En 1951, les États-Unis traversent l'une des périodes les plus sombres de leur histoire : "La Chasse aux Sorcières". Un obscur sénateur du Wisconsin, brutale, brailleur et alcoolique, le charmant et zélé Joseph McCarthy, avait décidé de nettoyer les institutions américaines. En démasquant et punissant ces salauds communistes et leurs, non moins salauds, sympathisants, devenus une menace pour l'American Way of Life.
"He Ran All the Way", un Noir dans la grande tradition de ce genre, populaire dans les 40's/50's, est sous ses aires de petit film de gangster, une illustration des méfaits du maccarthysme, et de la paranoïa engendrée.
Non crédité au générique, le film est écrit par Dalton Trumbo, membre des "Dix d'Hollywood", condamné en 1947 pour avoir refusé de donner les noms de sympathisants communistes. Salaud. (Vous trouverez un biopic pas top fait y'a 2/3 ans, mais y'a Brian Cranston dedans, et c'est un bon moyen de découvrir (grossièrement) cette époque).
"He Ran all the Way" s'avère aussi être le dernier film de John Garfield, une star de l'époque, qui fût écarté des studios pour ses liens avec le milieu communiste. Le salaud. Et pour en ajouter à la tragédie, il meurt un an après ce film, à l'âge de 39 ans. Comme on dit hein, la vie cette sale race.
Dans le contexte de 1951, "He Ran All the Way" témoigne des mœurs de son époque, et des limites de l'hypocrisie de l'American Way of Life. Du dysfonctionnement de la famille Américaine, aux laissés pour compte qui pour goûter à la promesse d'une vie riche et paisible, qui leur est vendue, se tournent vers le crime.
Le métrage de John Barry ne fait ainsi que détricoter l'American Dream, et cette famille prisonnière, non pas du preneur d'otage Nick Robey (John Garfield), mais d'un modèle patriarcale très fort, déjà désuet en 1951. Le père prend ainsi sans arrêt la responsabilité de protéger sa famille, face à un danger que lui seul ressent, afin de conserver sa place, qu'il sent menacée.
Sa femme est blasée, son fils prend plus la situation comme un jeu, mais le pire est que sa fille souhaite voler de ses propres ailes. Ce qui pour lui en est trop. Faut pas déconner. Surtout que les membres de sa famille sont de plus en plus bienveillant avec Nick Robey, preneur d'otage débutant, vivant encore avec sa maman, et complètement dépassé par la situation.

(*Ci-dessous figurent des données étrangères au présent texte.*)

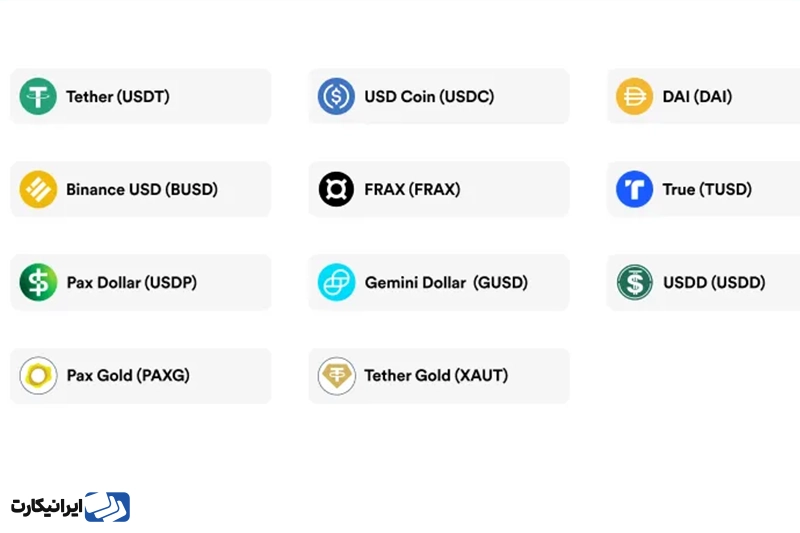Click the orange DAI coin icon
Screen dimensions: 800x533
point(634,97)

Bien que nuancé, le personnage principale n'en demeure pas moins un tueur de flics. Mais la mise en scène crée sans cesse de l'empathie envers lui. Poussant le spectateur à se poser des questions morales, le bousculant face à un choix éthique, lorsque le récit fait du père de famille la véritable menace.
En 1951, le cinéma Hollywoodien devait encore répondre au Code Hayes, une liste de règles rédigées afin de préserver les spectateurs. Comme éviter de montrer du sang, du sexe, ou véhiculer des messages anti-américains. Parmis ces règles il y avait le fait que les personnages principaux se devaient d'incarner les valeurs de la nation, et être moralement irréprochables.

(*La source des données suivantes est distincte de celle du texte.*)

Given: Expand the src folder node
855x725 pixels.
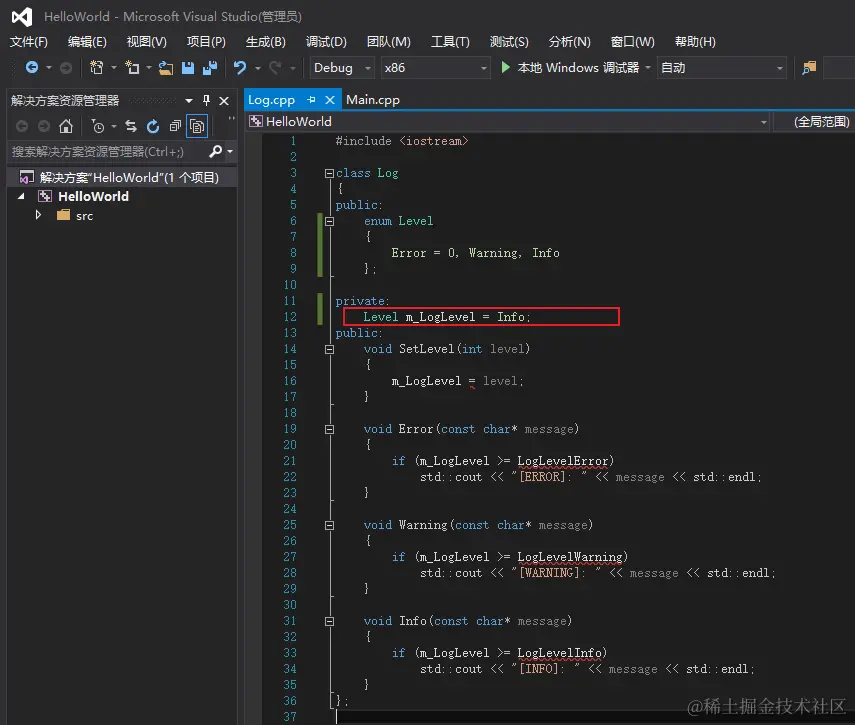Looking at the screenshot, I should click(39, 215).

Avec son scénario, le taquin Dalton Trumbo (alors mit sur la touche) inversa subtilement les conventions. Faisant du gangster un personnage humain et faillible, et du père (garant des valeurs et des traditions) une menace aveuglée par l'ignorance de sa place privilégiée au cœur de la société.
Œuvre véritablement subversive et corrosive, "He Ran all the Way" défonce l'hypocrisie et l'absurdité des sociétés occidentales, à grand coup de cynisme dans la face. Montrant ce qu'est vraiment cet American way of Life, que les U.S.A cherchent à diffuser sur le monde.
Un modèle injuste, pervers, basé sur le paraître et le faux. Où les chanceux écrasent ceux qui ne peuvent atteindre ce que leur vendent les pubs, la télévision et le cinéma. Soit l'image fantasmée d'un pays qui dans l'imaginaire collectif est "l'Amérique", mais qui en réalité n'est que le fantasme d'une chimère.
À bientôt 70 ans, ce métrage très moderne propose une réflexion encore terriblement d'actualité, et un message qui fonctionne étonnement parfaitement. Alors bien sûr ça a vieilli, faut pas déconner, c'est un vieux film. Mais c'est un document inestimable sur la Guerre Froide, démontrant la présence idéologique dans les œuvres Hollywoodiennes, qui osent parfois se faire le reflet peu glorieux d'une Amérique nauséabonde.